Equity is a shareholder of a limited liability company or a joint stock limited company. The comprehensive rights of personal rights and property rights enjoyed by a company by fulfilling its capital contribution obligations. That is to say, equity is the shareholder's qualification based on the performance of capital contribution obligations, and then enjoys the right to obtain economic benefits from the company and participate in the company's management.

In the company law, the rights of shareholders in a limited liability company use equity, and a joint-stock limited liability company uses shares.

Equity property right is the right of shareholders to enjoy income based on their own capital contribution. For example, the right to share dividends, the right to distribute property when the company is dissolved, and the preemptive right when other shareholders do not agree to transfer their capital contribution. This is the right that shareholders exercise for their own interests.

Personal rights of stock rights refer to the rights enjoyed by shareholders to participate in the company's operation and management based on their own capital contributions, such as voting rights, supervision rights, shareholders' meeting claims, and the right to consult accounting statements. This is the right that shareholders exercise for the benefit of the company and also for their own benefit.

If the company is not listed, the company's equity also has the dual attributes of property rights and personal rights, which can bring income rights and management rights. Therefore, although the company's non-listing makes it difficult to sell the company's equity quickly, it cannot be said that it is useless.

Third, how to dilute the equity of technology stocks when increasing capital and shares.

Capital increase and share expansion means that an enterprise raises shares from the society, issues shares, and new shareholders invest in shares or original shareholders increase capital and share expansion, thus increasing enterprise capital. Generally speaking, there are two ways to dilute equity: capital increase and equity transfer.

For the founder, the dilution of equity means the reduction of the proportion of voting rights, but whether the value of equity holdings before and after dilution is reduced depends on whether the company's price is underestimated before and after dilution and the company's price changes again.
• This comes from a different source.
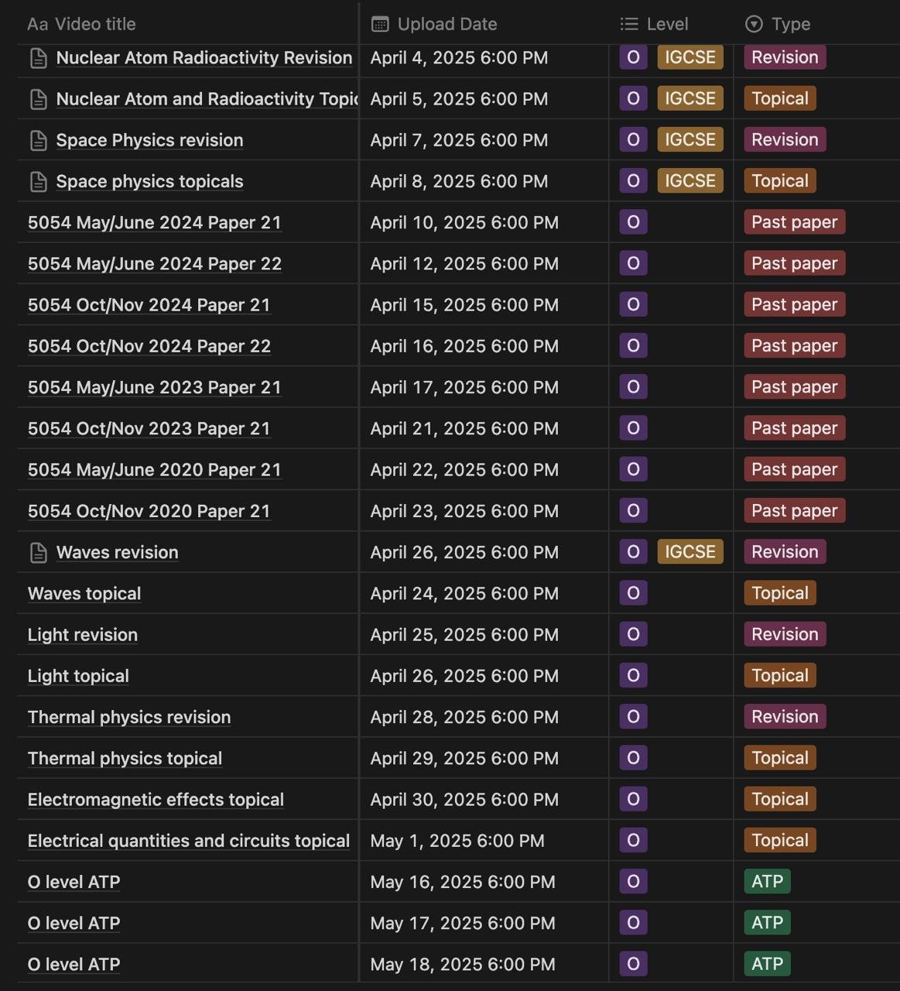This screenshot has width=900, height=991.
Task: Click page icon beside Space physics topicals
Action: click(38, 182)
Frankly speaking, the release of glue right is due to the decrease of earnings per share caused by the increase of PUC common stock, and the dilution of equity mainly exists in companies whose equity structure has been re-examined. Professionals pointed out that the best situation of equity dilution is to achieve a win-win situation for shareholders and enterprises. However, if this process is not handled properly, as the dilution continues, entrepreneurs will gradually get out of control and may eventually be eliminated.

Legal basis:

Provisions of the Supreme People's Court on Several Issues Concerning the Implementation of the People's Courts

Article 38 The people's court may take measures to freeze the investment right or equity of the person subjected to execution in a limited liability company or other legal person enterprise.

Where the investment rights and interests or equity are frozen, the relevant enterprises shall be notified not to handle the transfer procedures of the frozen investment rights and interests or equity, and not to pay dividends or bonuses to the person subjected to execution. The person subjected to execution may not transfer the frozen investment right or equity by himself.